Topological insulator homojunctions including magnetic layers: the example of n-p type ($n$-QLs Bi$_2$Se$_3$/Mn-Bi$_2$Se$_3$) heterostructures

TL;DR

This study explores how magnetic layers influence topological insulator properties in Bi$_2$Se$_3$ homojunctions, revealing the evolution of surface states and band bending effects through molecular beam epitaxy and surface spectroscopy.

Contribution

It demonstrates the controlled development of topological surface states in Bi$_2$Se$_3$/Mn-Bi$_2$Se$_3$ heterostructures, highlighting the role of magnetic doping and interface effects.

Findings

Topological surface states reappear around 9 QL layers.

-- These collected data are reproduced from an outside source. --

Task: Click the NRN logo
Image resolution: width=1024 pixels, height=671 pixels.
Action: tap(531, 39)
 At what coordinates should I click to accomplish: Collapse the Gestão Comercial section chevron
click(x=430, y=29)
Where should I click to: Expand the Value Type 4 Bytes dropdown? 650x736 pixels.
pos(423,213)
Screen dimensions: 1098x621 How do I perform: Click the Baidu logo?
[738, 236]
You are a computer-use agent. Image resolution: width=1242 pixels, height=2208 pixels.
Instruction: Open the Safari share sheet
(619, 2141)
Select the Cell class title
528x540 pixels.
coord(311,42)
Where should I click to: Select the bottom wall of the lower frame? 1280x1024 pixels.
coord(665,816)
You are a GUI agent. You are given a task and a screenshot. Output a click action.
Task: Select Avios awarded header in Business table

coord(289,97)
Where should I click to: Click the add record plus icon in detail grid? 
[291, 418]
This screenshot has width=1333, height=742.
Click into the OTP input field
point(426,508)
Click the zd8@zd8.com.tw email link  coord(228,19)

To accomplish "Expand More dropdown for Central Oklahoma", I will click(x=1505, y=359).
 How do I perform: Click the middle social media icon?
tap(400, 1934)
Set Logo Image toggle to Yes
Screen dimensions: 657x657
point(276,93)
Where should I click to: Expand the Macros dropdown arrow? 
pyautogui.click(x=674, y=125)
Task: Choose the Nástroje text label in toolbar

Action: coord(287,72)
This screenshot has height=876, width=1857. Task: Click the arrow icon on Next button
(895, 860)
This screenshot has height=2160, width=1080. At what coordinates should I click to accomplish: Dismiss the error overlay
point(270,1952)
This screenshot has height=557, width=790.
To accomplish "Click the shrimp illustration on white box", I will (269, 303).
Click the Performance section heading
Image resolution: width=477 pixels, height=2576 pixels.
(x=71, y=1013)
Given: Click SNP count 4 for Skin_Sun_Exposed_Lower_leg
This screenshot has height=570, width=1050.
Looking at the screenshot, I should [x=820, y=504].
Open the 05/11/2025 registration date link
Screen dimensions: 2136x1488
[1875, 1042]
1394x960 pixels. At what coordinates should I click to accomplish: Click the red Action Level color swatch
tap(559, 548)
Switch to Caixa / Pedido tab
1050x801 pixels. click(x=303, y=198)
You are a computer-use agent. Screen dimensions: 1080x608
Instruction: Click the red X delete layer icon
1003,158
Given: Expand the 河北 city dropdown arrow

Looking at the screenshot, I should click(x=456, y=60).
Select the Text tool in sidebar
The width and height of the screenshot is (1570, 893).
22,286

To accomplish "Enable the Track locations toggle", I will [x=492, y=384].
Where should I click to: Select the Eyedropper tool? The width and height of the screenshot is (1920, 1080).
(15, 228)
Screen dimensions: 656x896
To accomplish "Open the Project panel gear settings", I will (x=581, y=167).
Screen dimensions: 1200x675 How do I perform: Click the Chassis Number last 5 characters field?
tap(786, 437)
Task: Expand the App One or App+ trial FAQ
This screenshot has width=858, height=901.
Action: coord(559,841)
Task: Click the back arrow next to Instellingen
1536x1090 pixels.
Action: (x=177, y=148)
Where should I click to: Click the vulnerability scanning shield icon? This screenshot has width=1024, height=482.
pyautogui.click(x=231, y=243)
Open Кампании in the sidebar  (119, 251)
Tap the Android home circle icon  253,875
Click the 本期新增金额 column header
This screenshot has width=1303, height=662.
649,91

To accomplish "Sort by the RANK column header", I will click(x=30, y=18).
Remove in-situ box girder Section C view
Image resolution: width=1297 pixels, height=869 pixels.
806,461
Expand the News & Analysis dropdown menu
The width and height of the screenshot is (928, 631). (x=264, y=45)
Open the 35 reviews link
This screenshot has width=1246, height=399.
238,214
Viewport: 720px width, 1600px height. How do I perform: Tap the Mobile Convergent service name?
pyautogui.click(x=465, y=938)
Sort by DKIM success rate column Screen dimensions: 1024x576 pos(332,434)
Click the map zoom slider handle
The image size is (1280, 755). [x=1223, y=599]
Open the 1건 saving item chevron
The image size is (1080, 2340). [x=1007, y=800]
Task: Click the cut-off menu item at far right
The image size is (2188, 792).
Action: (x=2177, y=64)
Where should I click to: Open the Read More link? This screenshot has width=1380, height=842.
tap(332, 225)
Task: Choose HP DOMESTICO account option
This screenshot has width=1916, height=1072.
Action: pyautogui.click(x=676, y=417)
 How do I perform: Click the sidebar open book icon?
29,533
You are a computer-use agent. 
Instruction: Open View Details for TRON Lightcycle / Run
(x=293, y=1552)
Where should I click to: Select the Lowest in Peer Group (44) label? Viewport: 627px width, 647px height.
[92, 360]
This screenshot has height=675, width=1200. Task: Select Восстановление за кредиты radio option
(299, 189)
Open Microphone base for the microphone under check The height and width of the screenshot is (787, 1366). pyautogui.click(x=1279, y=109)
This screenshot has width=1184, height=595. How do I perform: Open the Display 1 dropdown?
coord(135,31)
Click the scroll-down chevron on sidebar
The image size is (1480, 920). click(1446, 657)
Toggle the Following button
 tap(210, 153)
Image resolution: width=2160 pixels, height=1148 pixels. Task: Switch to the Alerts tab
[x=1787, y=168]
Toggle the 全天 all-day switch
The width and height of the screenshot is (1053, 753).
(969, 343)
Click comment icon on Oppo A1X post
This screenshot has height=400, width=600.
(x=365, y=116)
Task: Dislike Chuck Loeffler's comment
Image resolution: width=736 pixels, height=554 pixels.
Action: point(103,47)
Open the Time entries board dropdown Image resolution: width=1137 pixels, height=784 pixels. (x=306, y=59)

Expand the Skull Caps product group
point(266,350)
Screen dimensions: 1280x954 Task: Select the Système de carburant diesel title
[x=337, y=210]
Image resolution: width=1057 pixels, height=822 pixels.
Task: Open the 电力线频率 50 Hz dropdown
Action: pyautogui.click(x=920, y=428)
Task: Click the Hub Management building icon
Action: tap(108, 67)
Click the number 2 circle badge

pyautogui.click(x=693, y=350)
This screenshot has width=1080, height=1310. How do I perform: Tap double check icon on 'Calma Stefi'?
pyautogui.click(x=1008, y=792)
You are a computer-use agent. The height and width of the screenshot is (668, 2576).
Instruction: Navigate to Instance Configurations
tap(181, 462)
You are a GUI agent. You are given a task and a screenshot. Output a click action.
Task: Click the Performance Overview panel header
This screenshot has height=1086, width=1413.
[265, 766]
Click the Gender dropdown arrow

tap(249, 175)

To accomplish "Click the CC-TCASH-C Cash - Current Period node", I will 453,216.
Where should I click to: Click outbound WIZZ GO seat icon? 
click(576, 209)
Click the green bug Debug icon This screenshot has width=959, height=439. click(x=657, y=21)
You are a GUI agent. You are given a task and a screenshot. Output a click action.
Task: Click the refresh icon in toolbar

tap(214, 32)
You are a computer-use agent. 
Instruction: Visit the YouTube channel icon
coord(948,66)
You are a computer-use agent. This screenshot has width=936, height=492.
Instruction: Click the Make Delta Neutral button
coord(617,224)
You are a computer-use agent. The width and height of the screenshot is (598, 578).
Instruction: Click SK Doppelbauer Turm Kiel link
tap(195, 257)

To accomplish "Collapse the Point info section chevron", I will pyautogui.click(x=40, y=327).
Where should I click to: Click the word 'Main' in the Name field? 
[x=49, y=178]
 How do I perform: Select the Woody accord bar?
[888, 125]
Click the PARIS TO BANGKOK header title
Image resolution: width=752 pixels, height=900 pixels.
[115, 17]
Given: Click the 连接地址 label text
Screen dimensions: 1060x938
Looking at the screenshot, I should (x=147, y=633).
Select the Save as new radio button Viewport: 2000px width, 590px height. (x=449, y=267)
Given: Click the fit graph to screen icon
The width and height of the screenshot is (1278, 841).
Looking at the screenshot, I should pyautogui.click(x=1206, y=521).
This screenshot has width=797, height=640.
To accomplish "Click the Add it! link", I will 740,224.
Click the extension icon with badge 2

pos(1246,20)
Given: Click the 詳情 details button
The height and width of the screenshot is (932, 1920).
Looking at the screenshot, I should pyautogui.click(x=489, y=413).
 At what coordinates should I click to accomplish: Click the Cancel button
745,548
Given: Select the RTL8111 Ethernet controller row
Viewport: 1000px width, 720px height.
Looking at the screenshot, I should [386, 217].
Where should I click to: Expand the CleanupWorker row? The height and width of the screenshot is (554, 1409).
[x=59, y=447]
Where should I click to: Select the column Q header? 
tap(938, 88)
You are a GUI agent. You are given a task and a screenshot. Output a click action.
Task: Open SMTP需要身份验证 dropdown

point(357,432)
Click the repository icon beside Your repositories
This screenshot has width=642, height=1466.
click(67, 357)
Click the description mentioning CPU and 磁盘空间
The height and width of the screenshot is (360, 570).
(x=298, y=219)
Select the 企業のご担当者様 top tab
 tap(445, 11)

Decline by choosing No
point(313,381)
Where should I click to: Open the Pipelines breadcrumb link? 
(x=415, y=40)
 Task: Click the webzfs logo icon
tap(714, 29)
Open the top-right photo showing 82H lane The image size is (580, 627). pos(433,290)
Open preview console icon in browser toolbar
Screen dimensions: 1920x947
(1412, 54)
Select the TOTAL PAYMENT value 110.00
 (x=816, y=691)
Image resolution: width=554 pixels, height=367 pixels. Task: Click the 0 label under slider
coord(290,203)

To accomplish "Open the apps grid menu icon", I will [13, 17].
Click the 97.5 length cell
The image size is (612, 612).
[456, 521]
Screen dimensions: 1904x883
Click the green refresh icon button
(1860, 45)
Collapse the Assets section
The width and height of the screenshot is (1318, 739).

Mn-induced gap at Dirac point fills in an hourglass pattern.

Band bending effects can be independently tailored.

Abstract

Homojunctions between Bi$_2$Se$_3$ and its Mn-doped phase are investigated as a sample geometry to study the influence of spin degrees of freedom on topological insulator properties. $n$ quintuple layers (QLs) of Bi$_2$Se$_3$ are grown ontop of Mn-doped Bi$_2$Se$_3$ by molecular beam epitaxy for $0\le n \le 30\,$QLs, allowing to unhamperedly monitor the development of electronic and topological properties by surface sensitive techniques like angle resolved photoemission spectroscopy. With increasing $n$, a Mn-induced gap at the Dirac point is gradually filled in an "hourglass" fashion to reestablish a topological surface state at $n \sim 9\,$QLs. Our results suggest a competition of upwards and downwards band bending effects due to the presence of an n-p type interface, which can be used to tailor topological and quantum well states independently.